## BRIEF
All that should come back is the lines of the data below from the one containing "[男子手卡橙汁贩卖机取物口 惊动警方民防到场救援] (542, 209)" to the one containing "汽车 (631, 2123)", inclusive, exactly as they stand.

## DATA PROVIDED

━━━━

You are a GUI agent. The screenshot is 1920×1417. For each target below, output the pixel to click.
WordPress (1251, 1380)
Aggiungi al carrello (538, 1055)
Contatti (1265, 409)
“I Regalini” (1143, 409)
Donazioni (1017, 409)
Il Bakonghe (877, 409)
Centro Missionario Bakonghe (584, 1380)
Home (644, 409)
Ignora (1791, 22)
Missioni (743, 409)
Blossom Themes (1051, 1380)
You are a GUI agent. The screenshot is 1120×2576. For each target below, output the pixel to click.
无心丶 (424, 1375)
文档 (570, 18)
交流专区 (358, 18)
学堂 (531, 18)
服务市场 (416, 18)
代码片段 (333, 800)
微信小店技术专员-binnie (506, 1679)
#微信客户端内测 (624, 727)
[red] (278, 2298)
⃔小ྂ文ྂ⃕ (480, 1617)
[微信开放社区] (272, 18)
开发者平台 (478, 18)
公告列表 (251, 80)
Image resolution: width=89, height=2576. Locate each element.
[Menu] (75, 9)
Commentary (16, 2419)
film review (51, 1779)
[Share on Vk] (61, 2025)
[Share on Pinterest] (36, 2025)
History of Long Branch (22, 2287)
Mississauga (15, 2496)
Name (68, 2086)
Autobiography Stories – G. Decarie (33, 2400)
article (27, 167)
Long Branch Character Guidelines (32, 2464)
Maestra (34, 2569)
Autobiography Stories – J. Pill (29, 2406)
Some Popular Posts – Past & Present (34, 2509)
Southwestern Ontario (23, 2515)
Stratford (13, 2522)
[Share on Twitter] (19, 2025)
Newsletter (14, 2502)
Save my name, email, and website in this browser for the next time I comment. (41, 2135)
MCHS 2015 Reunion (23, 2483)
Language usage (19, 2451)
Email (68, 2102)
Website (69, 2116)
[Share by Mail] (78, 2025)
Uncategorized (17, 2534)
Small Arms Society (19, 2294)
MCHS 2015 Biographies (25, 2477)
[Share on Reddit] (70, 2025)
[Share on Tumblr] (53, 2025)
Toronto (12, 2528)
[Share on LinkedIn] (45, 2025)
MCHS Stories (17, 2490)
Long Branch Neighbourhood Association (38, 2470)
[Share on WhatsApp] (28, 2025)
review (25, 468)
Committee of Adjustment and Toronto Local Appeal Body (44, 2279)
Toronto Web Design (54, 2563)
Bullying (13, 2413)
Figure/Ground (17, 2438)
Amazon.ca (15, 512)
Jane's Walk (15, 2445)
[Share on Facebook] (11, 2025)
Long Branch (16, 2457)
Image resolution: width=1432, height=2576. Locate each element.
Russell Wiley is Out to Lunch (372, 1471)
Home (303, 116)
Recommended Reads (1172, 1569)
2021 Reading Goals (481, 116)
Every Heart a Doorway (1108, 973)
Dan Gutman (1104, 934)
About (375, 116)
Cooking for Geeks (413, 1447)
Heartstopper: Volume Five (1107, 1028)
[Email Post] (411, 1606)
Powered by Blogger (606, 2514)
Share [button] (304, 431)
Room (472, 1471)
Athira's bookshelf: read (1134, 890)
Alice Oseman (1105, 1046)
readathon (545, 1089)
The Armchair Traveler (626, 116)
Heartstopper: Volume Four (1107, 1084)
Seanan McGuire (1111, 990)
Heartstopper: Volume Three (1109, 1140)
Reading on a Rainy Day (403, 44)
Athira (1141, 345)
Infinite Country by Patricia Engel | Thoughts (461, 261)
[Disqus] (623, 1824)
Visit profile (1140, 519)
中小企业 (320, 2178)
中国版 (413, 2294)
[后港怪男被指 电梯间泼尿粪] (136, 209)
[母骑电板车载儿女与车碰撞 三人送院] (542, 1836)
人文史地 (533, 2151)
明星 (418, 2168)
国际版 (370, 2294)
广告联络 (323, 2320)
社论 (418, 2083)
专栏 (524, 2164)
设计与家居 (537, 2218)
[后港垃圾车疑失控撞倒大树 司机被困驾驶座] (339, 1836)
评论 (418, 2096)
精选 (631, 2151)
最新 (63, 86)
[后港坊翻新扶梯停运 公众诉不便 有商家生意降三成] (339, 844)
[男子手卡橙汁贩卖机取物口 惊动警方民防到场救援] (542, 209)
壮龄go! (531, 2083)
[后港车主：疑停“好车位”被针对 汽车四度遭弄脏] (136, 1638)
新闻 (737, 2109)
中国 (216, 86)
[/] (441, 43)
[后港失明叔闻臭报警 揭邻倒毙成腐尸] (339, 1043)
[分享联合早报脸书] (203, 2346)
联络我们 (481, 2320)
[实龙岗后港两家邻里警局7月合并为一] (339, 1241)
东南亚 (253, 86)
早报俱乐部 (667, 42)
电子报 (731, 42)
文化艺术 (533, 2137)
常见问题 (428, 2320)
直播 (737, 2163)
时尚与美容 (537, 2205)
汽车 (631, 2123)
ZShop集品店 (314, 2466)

━━━━

## FINISHED TASK
[男子手卡橙汁贩卖机取物口 惊动警方民防到场救援] (542, 209)
壮龄go! (531, 2083)
[后港车主：疑停“好车位”被针对 汽车四度遭弄脏] (136, 1638)
新闻 (737, 2109)
中国 (216, 86)
[/] (441, 43)
[后港失明叔闻臭报警 揭邻倒毙成腐尸] (339, 1043)
[分享联合早报脸书] (203, 2346)
联络我们 (481, 2320)
[实龙岗后港两家邻里警局7月合并为一] (339, 1241)
东南亚 (253, 86)
早报俱乐部 (667, 42)
电子报 (731, 42)
文化艺术 (533, 2137)
常见问题 (428, 2320)
直播 (737, 2163)
时尚与美容 (537, 2205)
汽车 (631, 2123)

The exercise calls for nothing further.